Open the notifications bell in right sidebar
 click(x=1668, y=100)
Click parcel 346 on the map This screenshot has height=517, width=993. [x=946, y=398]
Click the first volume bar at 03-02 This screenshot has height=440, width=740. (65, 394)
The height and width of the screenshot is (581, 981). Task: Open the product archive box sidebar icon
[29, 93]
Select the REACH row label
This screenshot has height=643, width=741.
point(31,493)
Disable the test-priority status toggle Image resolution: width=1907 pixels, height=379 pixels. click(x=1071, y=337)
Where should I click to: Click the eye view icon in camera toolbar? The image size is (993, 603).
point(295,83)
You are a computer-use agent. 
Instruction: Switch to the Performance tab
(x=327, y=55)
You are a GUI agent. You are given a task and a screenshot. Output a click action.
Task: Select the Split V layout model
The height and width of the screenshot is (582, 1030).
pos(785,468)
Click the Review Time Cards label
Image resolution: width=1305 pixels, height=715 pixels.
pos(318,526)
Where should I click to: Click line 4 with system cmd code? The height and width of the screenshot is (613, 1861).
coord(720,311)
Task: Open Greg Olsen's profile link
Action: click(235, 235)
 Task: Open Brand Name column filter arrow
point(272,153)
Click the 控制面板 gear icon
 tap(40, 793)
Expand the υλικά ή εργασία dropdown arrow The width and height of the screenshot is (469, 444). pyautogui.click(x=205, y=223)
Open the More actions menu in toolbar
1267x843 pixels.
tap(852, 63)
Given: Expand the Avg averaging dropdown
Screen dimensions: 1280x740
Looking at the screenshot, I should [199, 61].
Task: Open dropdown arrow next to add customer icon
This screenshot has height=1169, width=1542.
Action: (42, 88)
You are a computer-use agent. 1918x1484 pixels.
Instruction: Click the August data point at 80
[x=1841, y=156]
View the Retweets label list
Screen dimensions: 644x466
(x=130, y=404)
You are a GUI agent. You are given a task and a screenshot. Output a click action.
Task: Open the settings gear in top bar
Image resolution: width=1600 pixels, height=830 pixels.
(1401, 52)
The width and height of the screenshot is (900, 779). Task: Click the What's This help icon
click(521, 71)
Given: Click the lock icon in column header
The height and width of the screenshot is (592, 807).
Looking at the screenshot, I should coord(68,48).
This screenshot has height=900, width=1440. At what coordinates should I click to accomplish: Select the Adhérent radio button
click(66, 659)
• • • • •
▶ **Work required**
Read the entries above and find each line holding the word "agent". Copy it out.

▶ **Your solution**
You are a computer-use agent. 
You are a GUI agent. You are given a task and a screenshot. Output a click action.
You are a computer-use agent. 1918x1484 pixels.
You are a GUI agent. You are given a task and a screenshot. Output a click action.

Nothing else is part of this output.